The insured loss estimate from RMS is lower than the more typical opinion that insurance and reinsurance markets will likely end up shouldering around $2 billion of losses due to the April 15th Mw7.0 Japan earthquake and the earlier April 14th Mw6.4 earthquake that struck the region.
But RMS’ estimate of insured losses appears based solely on the larger Mw7.0 quake on April 15th, which could explain the lower estimate to a degree. However, market sources have said that it is expected that insurers won’t be able to distinguish between damage from the two quakes resulting in losses being treated as a single event.
Fellow risk modelling firm AIR Worldwide put its estimate at $1.7 billion to $2.9 billion of insurance and reinsurance losses, while Aon Benfield’s Impact Forecasting estimated that insurance and reinsurance costs would exceed $2 billion.
At the same time as releasing an estimate of insurance industry losses, RMS has also increased its estimate of economic losses caused by the Japanese earthquakes, raising that figure from the initial estimate of up to $3.5 billion it reported just after the event, to a new range of $5.5 billion to $7.5 billion.
RMS’ insured loss estimate for the quakes, of up to $1.2 billion, is based on assumed insurance penetration rates and solely for physical damage to property due to ground-shaking, fire following the earthquake and liquefaction.
The estimate from RMS does not include insurance losses due to business interruption or alternative living expense impacts, damage to infrastructure, damage to Kumamoto Castle, land damage, workers’ compensation, post-event loss amplification such as economic demand surge and price increases, marine and cargo assets, or auto.
Financial analysts have also pushed for a higher insurance and reinsurance loss, with analysts at J.P. Morgan Cazanove saying the final tally could be as high as $3 billion and that added to other recent global catastrophe events insurance and reinsurance firms catastrophe budgets would be exceeded in the second-quarter.

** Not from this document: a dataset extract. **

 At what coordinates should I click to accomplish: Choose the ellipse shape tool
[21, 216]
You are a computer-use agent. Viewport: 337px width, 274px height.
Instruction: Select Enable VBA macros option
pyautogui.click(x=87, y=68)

Renee Lee, senior earthquake engineer at RMS, explained the revised economic loss estimate; “The updated economic damage estimate reflects the evolution of the building damage statistics from the April 14 and 15 events, detailed data gathered through reconnaissance by RMS engineers and scientists, and revisions to the US Geological Survey ShakeMap. Our understanding of the events in Kumamoto takes into account this new information.”
The final cost to insurance and reinsurance markets, as well as any exposed ILS fund or sidecar positions, could take some time to become fully clear. The difference between estimates from agencies is typical, it’s extremely rare for insured loss estimates to align due to differing methodologies and opinions on the science behind the disaster.